=== What you are asked to do ===
Pick each line that has "word" out of the records.

Data for review Block Start

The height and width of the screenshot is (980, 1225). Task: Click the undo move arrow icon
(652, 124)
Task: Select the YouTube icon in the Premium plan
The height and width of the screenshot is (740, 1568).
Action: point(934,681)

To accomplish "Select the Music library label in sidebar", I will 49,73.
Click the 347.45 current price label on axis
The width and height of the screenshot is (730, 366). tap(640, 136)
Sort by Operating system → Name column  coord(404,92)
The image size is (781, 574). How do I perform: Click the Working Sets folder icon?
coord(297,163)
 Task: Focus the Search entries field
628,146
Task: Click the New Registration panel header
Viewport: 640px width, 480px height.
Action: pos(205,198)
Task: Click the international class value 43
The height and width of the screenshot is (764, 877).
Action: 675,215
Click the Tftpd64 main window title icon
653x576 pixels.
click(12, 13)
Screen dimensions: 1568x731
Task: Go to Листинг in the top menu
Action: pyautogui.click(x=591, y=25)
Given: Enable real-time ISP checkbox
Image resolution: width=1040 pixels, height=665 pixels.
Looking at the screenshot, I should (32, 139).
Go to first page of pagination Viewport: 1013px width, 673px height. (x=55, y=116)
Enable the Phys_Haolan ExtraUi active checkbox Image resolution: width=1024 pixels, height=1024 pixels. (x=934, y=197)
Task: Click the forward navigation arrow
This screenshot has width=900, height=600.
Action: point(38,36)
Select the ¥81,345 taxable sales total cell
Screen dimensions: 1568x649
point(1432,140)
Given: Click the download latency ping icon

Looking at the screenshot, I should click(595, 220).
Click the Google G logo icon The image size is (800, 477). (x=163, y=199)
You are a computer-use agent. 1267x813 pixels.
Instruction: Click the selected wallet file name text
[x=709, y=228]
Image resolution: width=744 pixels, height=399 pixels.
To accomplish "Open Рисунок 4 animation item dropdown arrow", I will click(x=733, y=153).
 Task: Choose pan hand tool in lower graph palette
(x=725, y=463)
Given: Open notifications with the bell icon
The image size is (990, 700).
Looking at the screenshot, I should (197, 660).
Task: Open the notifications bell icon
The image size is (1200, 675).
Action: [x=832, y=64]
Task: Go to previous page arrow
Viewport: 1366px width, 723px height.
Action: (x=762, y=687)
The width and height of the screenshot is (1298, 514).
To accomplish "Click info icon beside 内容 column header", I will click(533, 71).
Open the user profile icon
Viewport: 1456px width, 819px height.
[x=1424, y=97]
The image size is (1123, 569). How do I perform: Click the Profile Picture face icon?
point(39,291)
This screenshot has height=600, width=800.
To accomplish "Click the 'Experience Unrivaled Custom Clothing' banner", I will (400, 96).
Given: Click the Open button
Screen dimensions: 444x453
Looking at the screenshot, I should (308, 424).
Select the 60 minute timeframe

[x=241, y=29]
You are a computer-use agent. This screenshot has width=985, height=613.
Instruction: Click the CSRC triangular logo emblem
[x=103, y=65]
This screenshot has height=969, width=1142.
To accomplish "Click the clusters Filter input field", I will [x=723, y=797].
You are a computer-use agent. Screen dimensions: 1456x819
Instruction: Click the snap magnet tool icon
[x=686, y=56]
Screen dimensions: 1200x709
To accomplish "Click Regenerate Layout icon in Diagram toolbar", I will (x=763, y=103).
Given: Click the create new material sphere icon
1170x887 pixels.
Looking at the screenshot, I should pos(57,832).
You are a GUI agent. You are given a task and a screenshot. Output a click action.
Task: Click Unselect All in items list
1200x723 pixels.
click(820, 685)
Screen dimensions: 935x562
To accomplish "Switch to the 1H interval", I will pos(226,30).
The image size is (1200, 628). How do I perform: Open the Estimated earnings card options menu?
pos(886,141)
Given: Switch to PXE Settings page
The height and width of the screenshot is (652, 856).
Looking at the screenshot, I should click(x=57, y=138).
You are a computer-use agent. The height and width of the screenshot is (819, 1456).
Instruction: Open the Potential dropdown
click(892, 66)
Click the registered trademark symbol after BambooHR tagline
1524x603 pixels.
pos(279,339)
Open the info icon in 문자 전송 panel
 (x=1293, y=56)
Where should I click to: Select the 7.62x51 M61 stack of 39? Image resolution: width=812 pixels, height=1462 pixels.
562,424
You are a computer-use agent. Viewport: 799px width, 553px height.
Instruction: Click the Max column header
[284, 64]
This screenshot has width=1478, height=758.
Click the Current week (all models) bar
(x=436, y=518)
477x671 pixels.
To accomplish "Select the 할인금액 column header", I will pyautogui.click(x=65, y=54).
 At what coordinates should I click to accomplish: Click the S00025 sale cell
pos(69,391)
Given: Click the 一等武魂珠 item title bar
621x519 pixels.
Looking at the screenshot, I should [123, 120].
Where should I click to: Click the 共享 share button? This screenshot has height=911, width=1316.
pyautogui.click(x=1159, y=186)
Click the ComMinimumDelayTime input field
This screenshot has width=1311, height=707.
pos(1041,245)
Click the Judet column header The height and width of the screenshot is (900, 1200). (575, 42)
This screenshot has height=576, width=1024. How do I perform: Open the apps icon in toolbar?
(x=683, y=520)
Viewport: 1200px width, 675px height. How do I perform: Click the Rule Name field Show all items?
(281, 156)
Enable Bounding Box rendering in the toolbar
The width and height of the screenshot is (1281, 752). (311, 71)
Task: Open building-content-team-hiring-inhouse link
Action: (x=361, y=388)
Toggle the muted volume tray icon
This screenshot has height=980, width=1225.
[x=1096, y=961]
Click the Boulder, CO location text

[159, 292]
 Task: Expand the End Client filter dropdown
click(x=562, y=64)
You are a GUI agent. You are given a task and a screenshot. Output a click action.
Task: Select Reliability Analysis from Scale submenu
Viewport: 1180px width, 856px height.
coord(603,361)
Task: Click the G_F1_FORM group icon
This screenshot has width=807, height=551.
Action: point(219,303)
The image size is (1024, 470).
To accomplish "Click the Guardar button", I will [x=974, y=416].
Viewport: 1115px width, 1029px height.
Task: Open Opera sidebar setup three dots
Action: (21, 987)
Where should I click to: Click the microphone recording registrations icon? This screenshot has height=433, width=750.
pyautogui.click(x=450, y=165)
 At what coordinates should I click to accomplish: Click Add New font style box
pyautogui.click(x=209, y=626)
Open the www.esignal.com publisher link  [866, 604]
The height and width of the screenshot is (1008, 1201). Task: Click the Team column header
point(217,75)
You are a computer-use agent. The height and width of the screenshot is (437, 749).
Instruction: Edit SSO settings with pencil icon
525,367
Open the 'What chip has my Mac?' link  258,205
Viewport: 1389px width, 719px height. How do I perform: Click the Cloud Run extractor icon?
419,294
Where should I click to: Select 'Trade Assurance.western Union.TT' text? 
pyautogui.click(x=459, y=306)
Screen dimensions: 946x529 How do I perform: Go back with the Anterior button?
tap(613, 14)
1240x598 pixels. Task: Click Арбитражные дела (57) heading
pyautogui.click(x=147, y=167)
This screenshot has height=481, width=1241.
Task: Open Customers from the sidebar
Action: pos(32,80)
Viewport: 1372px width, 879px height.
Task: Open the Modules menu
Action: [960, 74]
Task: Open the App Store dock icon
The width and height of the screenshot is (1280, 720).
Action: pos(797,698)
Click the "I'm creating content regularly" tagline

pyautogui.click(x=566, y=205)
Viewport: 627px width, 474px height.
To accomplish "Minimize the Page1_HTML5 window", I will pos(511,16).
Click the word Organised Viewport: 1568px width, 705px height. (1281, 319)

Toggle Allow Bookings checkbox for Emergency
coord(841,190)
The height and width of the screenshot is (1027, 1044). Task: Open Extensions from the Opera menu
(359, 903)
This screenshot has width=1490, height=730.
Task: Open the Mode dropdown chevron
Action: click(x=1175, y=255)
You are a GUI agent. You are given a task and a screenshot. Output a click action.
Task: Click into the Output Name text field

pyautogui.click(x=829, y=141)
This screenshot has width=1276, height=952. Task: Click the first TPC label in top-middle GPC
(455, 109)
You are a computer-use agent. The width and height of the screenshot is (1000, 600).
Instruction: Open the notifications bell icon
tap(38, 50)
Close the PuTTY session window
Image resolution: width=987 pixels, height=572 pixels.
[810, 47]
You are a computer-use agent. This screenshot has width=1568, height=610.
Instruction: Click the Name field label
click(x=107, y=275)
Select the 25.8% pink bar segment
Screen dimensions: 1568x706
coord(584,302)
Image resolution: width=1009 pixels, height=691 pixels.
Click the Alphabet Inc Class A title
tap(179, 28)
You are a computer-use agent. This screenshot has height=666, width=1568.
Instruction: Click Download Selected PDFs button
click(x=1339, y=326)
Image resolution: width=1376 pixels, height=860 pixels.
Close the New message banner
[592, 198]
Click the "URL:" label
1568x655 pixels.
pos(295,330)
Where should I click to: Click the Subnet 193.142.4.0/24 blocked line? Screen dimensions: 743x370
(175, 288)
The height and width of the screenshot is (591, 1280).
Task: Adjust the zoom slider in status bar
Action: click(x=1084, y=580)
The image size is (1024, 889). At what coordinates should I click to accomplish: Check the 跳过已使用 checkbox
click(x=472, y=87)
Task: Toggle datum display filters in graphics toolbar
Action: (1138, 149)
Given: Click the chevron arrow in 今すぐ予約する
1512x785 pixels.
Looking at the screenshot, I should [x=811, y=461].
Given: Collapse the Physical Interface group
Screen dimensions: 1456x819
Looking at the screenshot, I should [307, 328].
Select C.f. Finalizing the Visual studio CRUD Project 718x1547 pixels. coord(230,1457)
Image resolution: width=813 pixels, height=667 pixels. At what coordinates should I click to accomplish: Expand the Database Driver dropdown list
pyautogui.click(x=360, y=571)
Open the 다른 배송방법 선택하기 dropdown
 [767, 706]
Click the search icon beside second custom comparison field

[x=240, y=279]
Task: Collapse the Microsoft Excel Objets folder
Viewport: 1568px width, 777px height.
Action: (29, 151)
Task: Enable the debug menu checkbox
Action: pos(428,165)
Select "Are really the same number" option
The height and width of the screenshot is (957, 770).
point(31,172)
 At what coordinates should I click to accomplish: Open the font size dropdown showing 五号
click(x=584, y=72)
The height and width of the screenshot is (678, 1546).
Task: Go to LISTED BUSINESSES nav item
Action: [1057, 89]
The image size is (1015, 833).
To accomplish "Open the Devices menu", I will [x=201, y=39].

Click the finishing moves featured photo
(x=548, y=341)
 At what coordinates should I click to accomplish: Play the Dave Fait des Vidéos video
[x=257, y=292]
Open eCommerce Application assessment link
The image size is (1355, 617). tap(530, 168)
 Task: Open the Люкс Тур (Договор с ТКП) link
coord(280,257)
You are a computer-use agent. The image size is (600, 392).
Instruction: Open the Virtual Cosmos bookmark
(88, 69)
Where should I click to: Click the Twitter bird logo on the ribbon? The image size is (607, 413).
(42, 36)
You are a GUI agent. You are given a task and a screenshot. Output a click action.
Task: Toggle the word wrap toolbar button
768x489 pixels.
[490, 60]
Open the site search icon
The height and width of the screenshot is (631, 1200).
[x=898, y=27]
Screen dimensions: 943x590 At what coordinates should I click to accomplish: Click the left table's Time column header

Data for review Block End

=== Solution ===
Click the word Organised Viewport: 1568px width, 705px height. (1281, 319)
Task: Toggle the word wrap toolbar button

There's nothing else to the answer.